“Tindakan-tindakan asusila dari sekelompok orang di media sosial awalnya kan mencari-cari perhatian. Gadis kesepian cari perhatian jejaka, gara-gara butuh atensi maka apa aja dilakukan. Tools-nya mudah dan cepat sekarang ini, bentengnya cuma rasa malu dan keimanan seseorang,” kata ayah dari 3 orang anak yang juga lulusan pesantren ini melanjutkan.

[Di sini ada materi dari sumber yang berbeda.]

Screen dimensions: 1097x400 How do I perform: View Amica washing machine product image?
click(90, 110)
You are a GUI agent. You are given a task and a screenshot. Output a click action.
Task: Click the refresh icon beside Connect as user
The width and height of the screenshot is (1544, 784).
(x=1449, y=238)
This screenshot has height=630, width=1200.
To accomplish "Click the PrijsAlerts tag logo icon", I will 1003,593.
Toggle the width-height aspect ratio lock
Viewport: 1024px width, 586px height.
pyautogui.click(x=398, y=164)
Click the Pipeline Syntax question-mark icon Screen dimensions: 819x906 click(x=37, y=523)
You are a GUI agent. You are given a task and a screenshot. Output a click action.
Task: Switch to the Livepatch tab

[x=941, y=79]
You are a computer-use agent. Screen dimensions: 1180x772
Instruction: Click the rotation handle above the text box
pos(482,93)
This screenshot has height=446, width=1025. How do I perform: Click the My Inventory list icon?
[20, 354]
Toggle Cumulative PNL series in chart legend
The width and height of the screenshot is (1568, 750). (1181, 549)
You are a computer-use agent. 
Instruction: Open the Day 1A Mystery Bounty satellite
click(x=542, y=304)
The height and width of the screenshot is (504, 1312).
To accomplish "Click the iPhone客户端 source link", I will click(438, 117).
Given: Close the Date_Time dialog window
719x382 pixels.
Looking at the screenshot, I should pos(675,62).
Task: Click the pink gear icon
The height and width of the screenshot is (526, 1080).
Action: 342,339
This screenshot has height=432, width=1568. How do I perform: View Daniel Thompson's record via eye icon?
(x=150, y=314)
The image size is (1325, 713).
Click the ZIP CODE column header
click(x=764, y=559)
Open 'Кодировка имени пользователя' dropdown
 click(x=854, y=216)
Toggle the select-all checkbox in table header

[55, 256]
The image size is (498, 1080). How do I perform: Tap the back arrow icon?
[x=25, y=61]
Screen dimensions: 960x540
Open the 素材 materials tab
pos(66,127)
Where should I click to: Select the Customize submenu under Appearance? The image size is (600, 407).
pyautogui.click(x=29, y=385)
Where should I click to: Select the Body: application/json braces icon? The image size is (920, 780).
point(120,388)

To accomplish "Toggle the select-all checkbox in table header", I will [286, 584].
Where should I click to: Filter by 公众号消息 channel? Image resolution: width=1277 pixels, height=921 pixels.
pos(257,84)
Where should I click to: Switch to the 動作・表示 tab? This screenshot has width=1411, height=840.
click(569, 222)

Menurut Sirod, negara-negara yang disebut maju dan menjadi rujukan banyak orang hampir punya sisi kelam sekulerisme, karena hanya mengandalkan logika dan kekuatan politik yang ada. Sementara kaum cerdik pandai dan ulama-nya “ikut-ikutan” melacurkan diri terlalu jauh dalam adu kuat pengaruh politik praktis sehingga sulit mencari tokoh yang benar-benar intelektual dan dapat menengahi banyak kepentingan.
Maka ia mengajak para pihak untuk lebih mawas diri dan tidak terlalu larut dalam arus pertentangan politik sementara marabahaya pada kaum muda sudah menganga di depan mata. Jika keluarga tidak menjadi lagi sandaran, maka anak-anak muda yang mestinya cemerlang ini akan menyandarkan hidup mereka pada industri yang mereka geluti, dan cilakanya industri tak punya hati dan tak punya kasih sayang untuk membiarkan mereka menjadi manusia-manusia berbudi luhur. Kapitalisme yang sekuler akan memaksa seorang istri lupa melayani suami, ayah terlalu sibuk di luar rumah, sementara anak-anak menjadi objek buruk internet.